- [ABOUT THIS TASK] The reply should be one number: how many lines of the data below contain "screenshot".

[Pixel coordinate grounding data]
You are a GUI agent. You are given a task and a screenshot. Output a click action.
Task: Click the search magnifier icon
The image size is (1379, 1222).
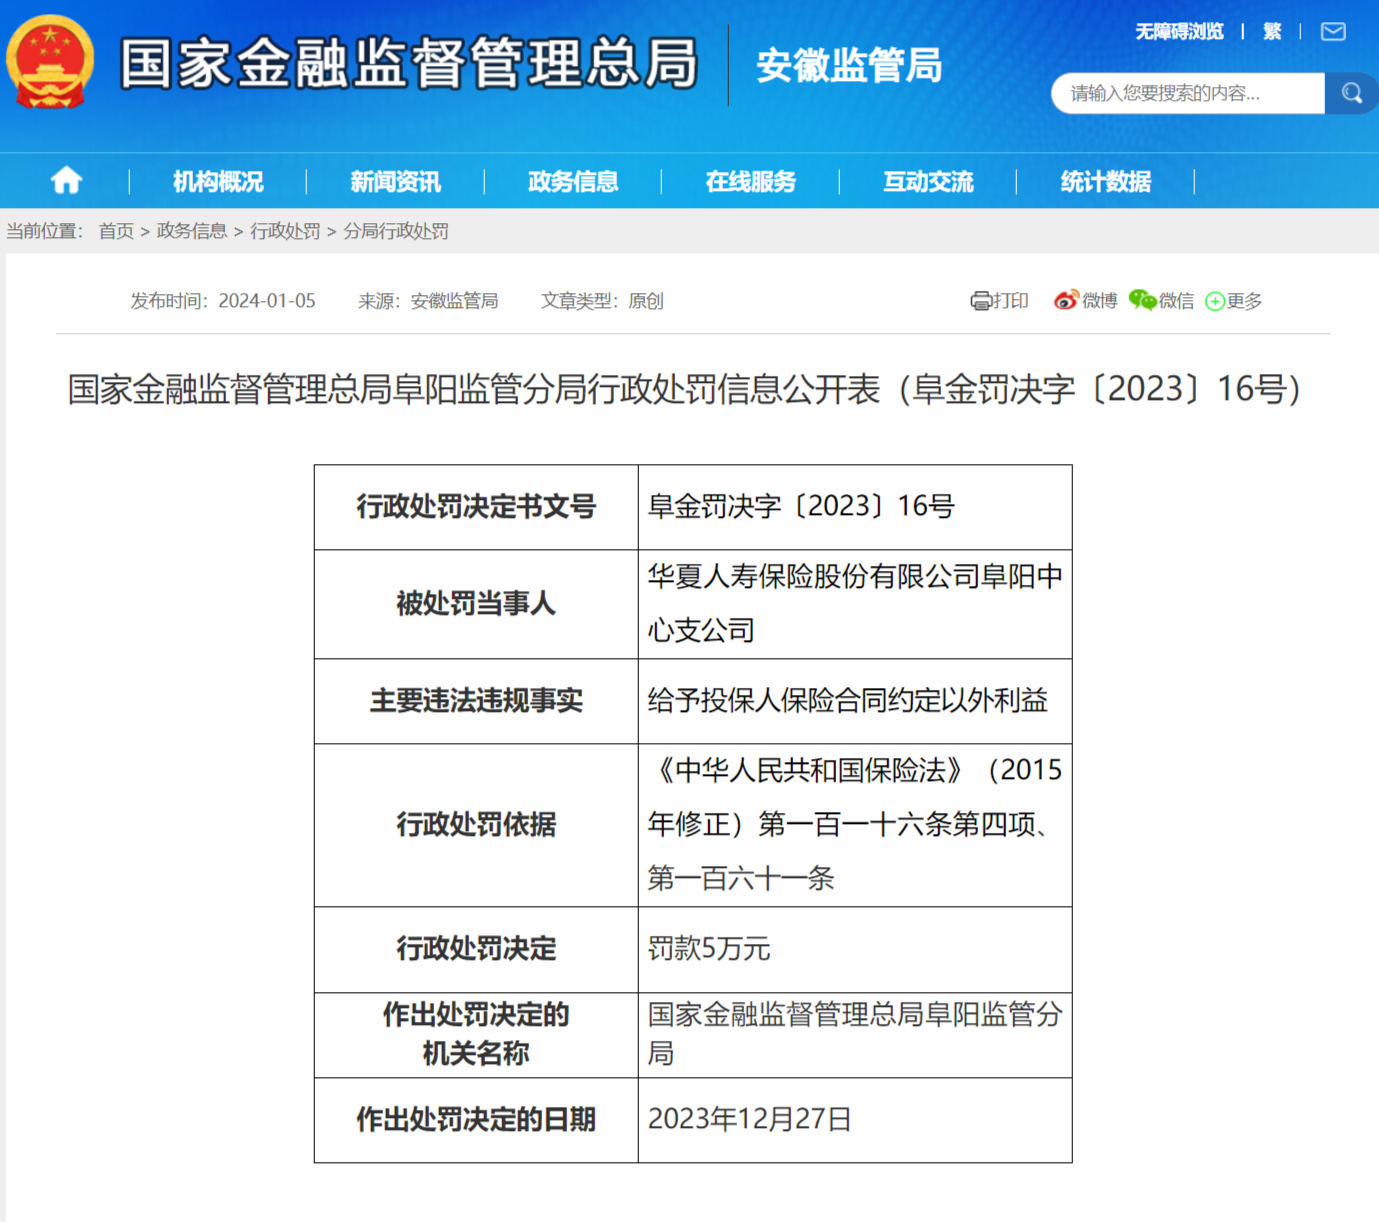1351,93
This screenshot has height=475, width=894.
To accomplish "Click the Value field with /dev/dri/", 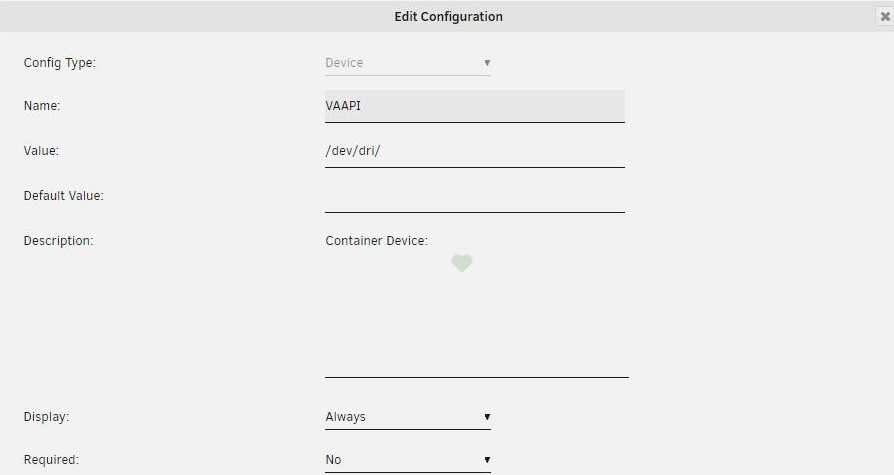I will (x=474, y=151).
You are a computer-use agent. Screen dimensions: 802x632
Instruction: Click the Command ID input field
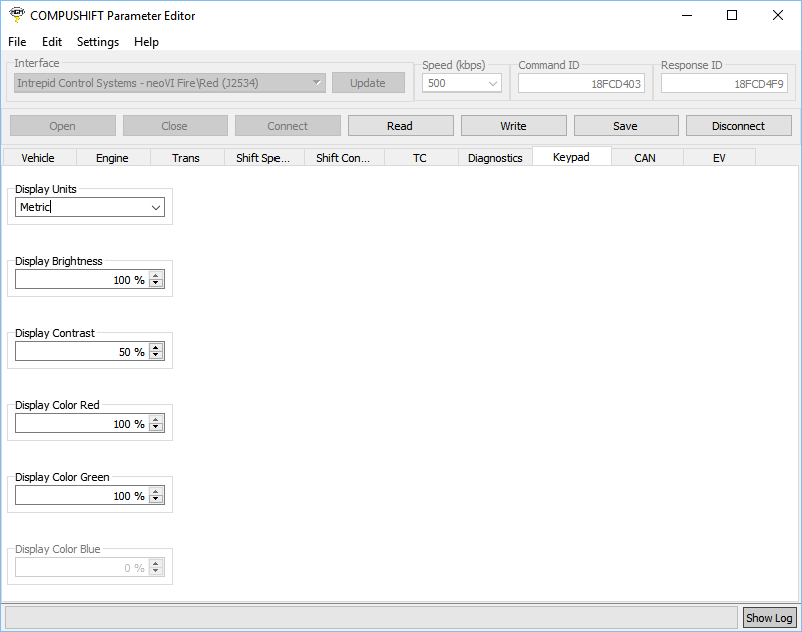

- [SOLUTION FOR THIS EXERCISE] 2